Design a Distributed Key-Value Store hard
The prompt
Build a get(key) / put(key, value) store that scales to far more data than one machine holds, stays available when machines fail, and survives the network splitting. This is the “design Dynamo/Cassandra” question — it forces every distributed-systems concept from the scaling page into one design.
Requirements
- Functional:
get(key),put(key, value). That’s the whole API — simplicity is the point. - Non-functional: horizontally scalable (add nodes for more capacity), highly available (a node failure isn’t an outage), fault-tolerant (survives partitions), tunable consistency (let the caller choose strong-ish vs fast).
Estimation
Designed for the “doesn’t fit / outgrows one box” regime: terabytes-to-petabytes of data, hundreds of thousands of ops/sec, spread across a large cluster. The whole design assumes no single machine is special — there’s no primary.
Core idea 1 — partition with consistent hashing
To spread keys across nodes and rebalance gracefully when nodes join/leave, place nodes and keys on a hash ring. A key is owned by the first node clockwise. Adding or removing a node only moves the keys in that one arc (~1/N), not the whole dataset.
Core idea 2 — replication
Each key is stored on N nodes (e.g. N=3): its owner plus the next N-1 nodes clockwise. This gives durability (lose a node, the data lives on two others) and availability (reads/writes can go to any replica).
Core idea 3 — quorum for tunable consistency
With N replicas, let the caller tune consistency via two knobs:
- W = how many replicas must acknowledge a write before it’s “successful.”
- R = how many replicas must respond to a read.
The quorum rule: if W + R > N, reads and writes overlap on at least one node, so a read is guaranteed to see the latest write — strong consistency.

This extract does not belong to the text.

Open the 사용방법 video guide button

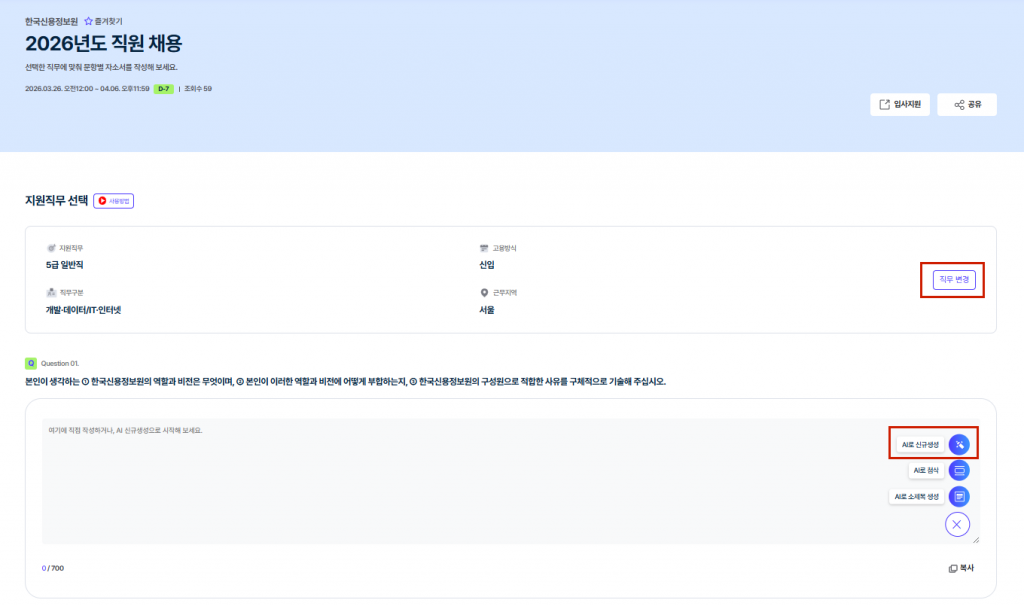coord(113,201)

Tune the knobs to the workload:
W=N, R=1→ fast reads, slow/strict writes (read-heavy, must-be-fresh reads).W=1, R=N→ fast writes, slow reads.W + R ≤ N→ no overlap guarantee → faster, but eventually consistent (you might read stale data).

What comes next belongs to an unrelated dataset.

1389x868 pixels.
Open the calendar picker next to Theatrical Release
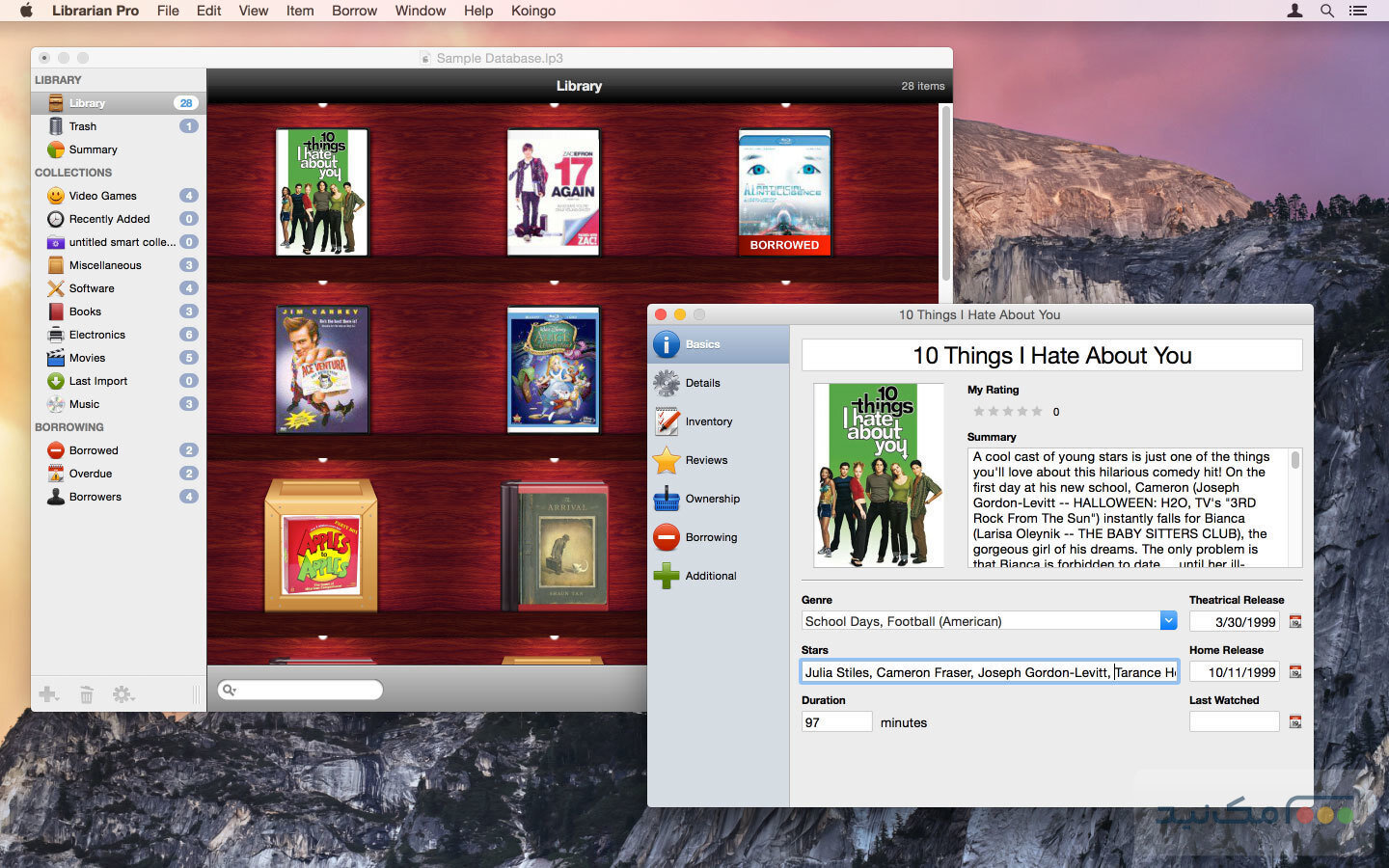tap(1294, 621)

This single inequality is the thing to know for this question — it turns “consistency” from a yes/no into a dial the caller controls per operation.
High-level design
Deep dives
- CAP choice: a Dynamo-style store is typically AP — it stays available during a partition and resolves conflicts later (eventual consistency). With high W+R you can lean toward CP. This is the CAP theorem made concrete: the W/R knobs are the C-vs-A dial.
- Conflict resolution: when replicas disagree (concurrent writes during a partition), use vector clocks to detect causality, and resolve by “last-write-wins” or by handing both versions to the application to merge.
- Failure detection & healing: nodes gossip health to each other; a temporarily-down replica’s writes are held by a healthy node (hinted handoff) and replayed when it returns; background anti-entropy (Merkle-tree comparison) repairs drifted replicas.
- Virtual nodes: give each physical node many ring positions so load and the rebalancing burden spread evenly when nodes change.
Analysis
- Scalability: linear — add nodes, the ring absorbs them, capacity and throughput grow.
- Availability: survives node and (with AP tuning) partition failures.
- Consistency: tunable per-operation via W and R.
Same skin
- Cassandra, DynamoDB, Riak, Voldemort — all real instances of this exact design.
- Distributed caches (a cache is a KV store with eviction) use the same consistent-hashing ring.
- Consistent hashing and the CAP theorem from the scaling page are the load-bearing ideas here — this problem is where they come together.